Joe Forgas, a social psychologist at the University of New South Wales in Australia, has spent the last decade investigating the link between negative moods and creativity. He has repeatedly demonstrated that a little melancholy sharpens the spotlight of attention, allowing us to become more observant and persistent. Forgas has found that states of sadness also correlate with better writing samples; subjects compose sentences that are clearer and more compelling. Because they were more attentive to what they were writing, they produced more refined prose, the words polished by their misery*.
That was probably the exact reason why the three of us decided to hide in Ubud for a few days.
True, it was that time of the year when they held this annual International Ubud Writers & Readers Festival—where writers from all over the world came to this little dot on the map for a series of talks, readings, or workshops. But the festival was merely an added topping. The core ingredient of our #PecahdiUbud (“Bursting in Ubud“) journey was actually the one that Forgas mentioned.
We were looking for a place where we could savor the melancholy of being silently depressed and miserable.
Ubud was just the perfect place to do this. A small village hidden beneath the lush canopy of green, with its forests, rivers, hills, temples, and October rain, far from the beach-side’s sunny celebrations. A bunch of traveling companions who could understand these shared state-of-sadness. Those who wouldn’t mind to sit together in silence—each one got lost in one’s own thoughts: racking our brains, scribbling some notes, typing stories, reading books, or gazing out into the emptiness.
In the afternoon, after a long lunch, we would wander around listlessly—only to find ourselves took our separate ways, again. Adit went to a batik workshop, Ney went to a book discussion, and I decided to sit in a class of 15 people; clutching my Vernon God Little novel while the author, DBC Pierre, was sharing his writing experience right in front of me.
When the sadness and depression overwhelmed us, we left Ubud for Seminyak and walked under the sun until our feet got tired and our skin were burning hot. That day, we waited for the sun to set in Cafe Bali, Oberoi Street.
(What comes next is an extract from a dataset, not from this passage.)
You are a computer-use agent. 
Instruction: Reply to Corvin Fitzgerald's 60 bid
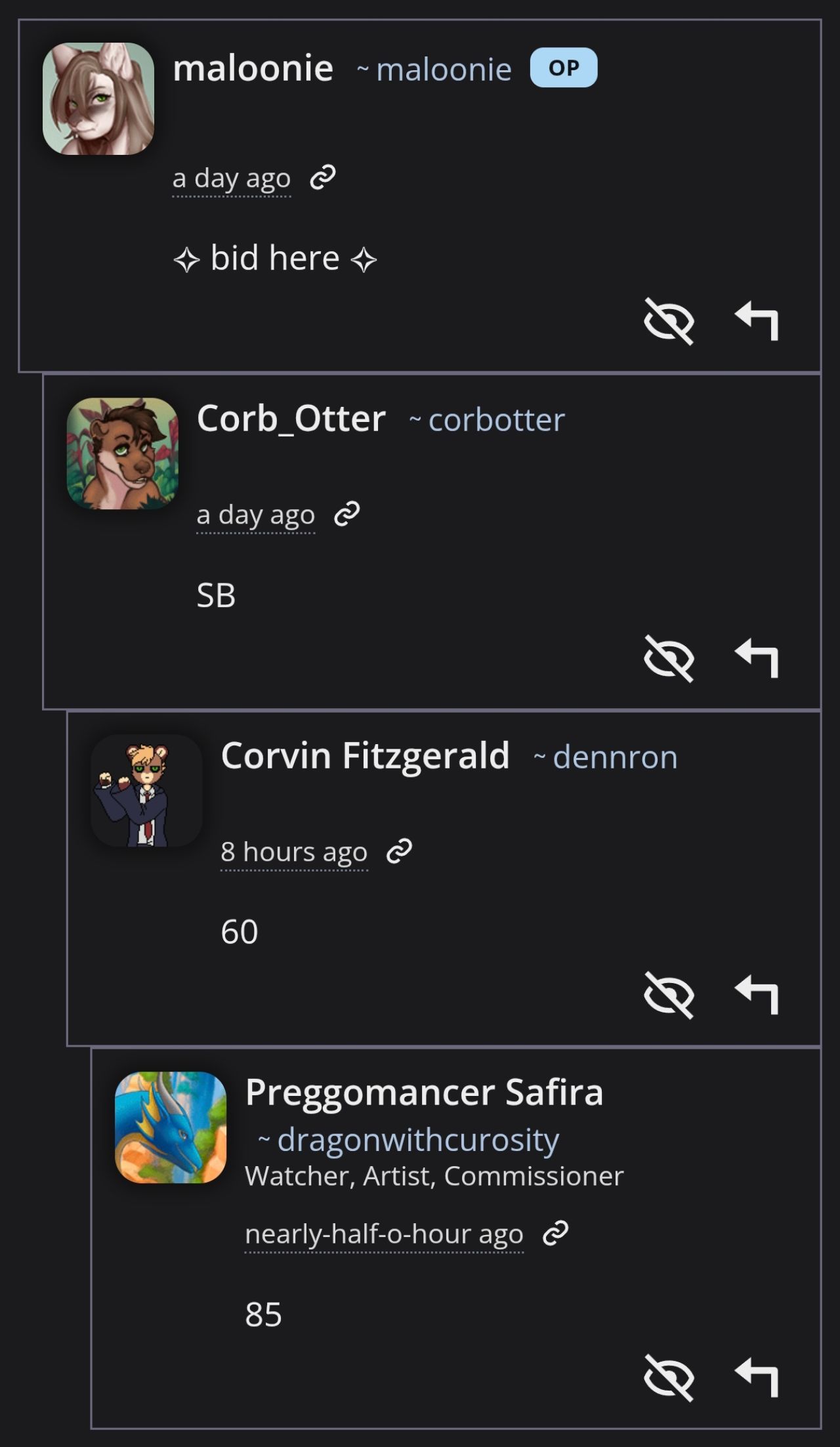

Sat lazily on a huge couch overlooking the tiny pool and the Ganesha statue, we sipped our coffee and devoured six types of desserts to wash away the bitterness.
As night fell, we climbed back up to Ubud: the wind was chilly, the air was damp, the sky was dark. A small sliver of the moon was hanging there, looking lonely. We walked past the darkness of the museum not far from our cottage, the sound of the night enveloped us. It was the museum of Antonio Blanco—a painter of Spanish and American decent who came to the island in 1952 and fell in love with Ni Ronji, a Balinese dancer, and got married to her a year later.
My mind was instantly filled with mythical creatures, kisses and fireworks, invisible inhabitants of the past and the future, the traces of unrequited love, explosion of tears. It was that time of the year. To celebrate sadness and misery, to welcome tears and despair, to get high just by looking at the words pouring from my computer screen. “Bursting in Ubud” was about embracing all these, to wake up again in a different morning one day and walk out with my golden slippers, sunglasses, shirts, and shorts—heading to the beach with a burst of laughter.
*) p. 77, The Unconcealing, a chapter from the book “Imagine” by Jonah Lehrer.